A similar effect can be achieved in the digital domain by repeatedly applying the same filtering algorithm to the signal.

LC low-pass ladder circuit. Each element (that is L or C) adds an order to the filter and a pole to the driving point impedance.

The calculation of transfer function becomes somewhat more complicated when the sections are not all identical, or when the popular ladder topology construction is used to realise the filter. In a ladder filter each section of the filter has an effect on its immediate neighbours and a lesser effect on more remote sections so the response is not a simple A^{n} even when all the sections are identical.
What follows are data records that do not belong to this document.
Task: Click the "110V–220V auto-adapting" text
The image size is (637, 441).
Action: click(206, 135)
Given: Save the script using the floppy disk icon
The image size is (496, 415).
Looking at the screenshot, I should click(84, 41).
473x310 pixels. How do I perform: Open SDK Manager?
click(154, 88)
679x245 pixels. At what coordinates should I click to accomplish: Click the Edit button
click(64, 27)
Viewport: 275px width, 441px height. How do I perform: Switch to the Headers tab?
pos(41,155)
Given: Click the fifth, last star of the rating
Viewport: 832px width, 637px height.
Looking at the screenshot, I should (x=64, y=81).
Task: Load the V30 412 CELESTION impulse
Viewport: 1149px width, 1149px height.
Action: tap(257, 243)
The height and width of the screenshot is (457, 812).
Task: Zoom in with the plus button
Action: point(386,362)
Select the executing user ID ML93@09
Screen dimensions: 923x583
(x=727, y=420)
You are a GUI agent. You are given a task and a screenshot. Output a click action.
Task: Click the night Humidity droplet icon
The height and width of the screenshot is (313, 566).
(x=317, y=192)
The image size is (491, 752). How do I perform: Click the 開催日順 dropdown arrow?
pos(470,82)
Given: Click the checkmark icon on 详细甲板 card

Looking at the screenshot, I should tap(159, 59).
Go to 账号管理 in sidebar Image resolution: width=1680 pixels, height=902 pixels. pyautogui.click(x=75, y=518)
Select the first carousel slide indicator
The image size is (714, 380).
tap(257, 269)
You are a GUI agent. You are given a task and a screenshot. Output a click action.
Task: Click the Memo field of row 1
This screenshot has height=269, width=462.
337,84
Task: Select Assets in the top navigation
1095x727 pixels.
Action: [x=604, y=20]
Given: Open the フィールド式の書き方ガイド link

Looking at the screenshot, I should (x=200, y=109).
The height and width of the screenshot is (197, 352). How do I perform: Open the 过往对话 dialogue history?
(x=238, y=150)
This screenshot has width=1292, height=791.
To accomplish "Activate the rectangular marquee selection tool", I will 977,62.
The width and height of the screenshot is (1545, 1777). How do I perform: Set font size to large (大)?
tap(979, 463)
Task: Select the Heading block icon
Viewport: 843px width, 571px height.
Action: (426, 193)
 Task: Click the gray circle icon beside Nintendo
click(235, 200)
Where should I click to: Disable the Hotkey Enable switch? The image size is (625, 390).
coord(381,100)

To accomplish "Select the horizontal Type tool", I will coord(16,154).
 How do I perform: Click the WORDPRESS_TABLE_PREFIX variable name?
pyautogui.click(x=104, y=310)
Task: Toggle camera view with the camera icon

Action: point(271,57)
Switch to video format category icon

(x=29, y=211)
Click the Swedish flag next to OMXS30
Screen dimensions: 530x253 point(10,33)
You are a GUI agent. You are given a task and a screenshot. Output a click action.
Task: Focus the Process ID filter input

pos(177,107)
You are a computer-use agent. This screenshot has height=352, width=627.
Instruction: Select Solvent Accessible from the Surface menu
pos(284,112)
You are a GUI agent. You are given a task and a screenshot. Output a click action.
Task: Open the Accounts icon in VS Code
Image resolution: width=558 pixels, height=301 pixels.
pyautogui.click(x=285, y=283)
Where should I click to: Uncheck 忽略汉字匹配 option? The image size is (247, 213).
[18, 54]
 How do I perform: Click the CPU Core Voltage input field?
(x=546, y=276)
For some filter classes, such as the Butterworth filter, the insertion loss is still monotonically increasing with frequency and quickly asymptotically converges to a roll-off of 20n dB/decade, but in others, such as the Chebyshev or elliptic filter the roll-off near the cut-off frequency is much faster and elsewhere the response is anything but monotonic. Nevertheless, all filter classes eventually converge to a roll-off of 20n dB/decade theoretically at some arbitrarily high frequency, but in many applications this will occur in a frequency band of no interest to the application and parasitic effects may well start to dominate long before this happens.

==Applications==
Filters with a high roll-off were first developed to prevent crosstalk between adjacent channels on telephone FDM systems. Roll-off is also significant on audio loudspeaker crossover filters: here the need is not so much for a high roll-off but that the roll-offs of the high frequency and low-frequency sections are symmetrical and complementary. An unusual need for high roll-off arises in EEG machines. Here the filters mostly make do with a basic 20 dB/decade roll-off, however, some instruments provide a switchable 35 Hz filter at the high frequency end with a faster roll-off to help filter out noise generated by muscle activity.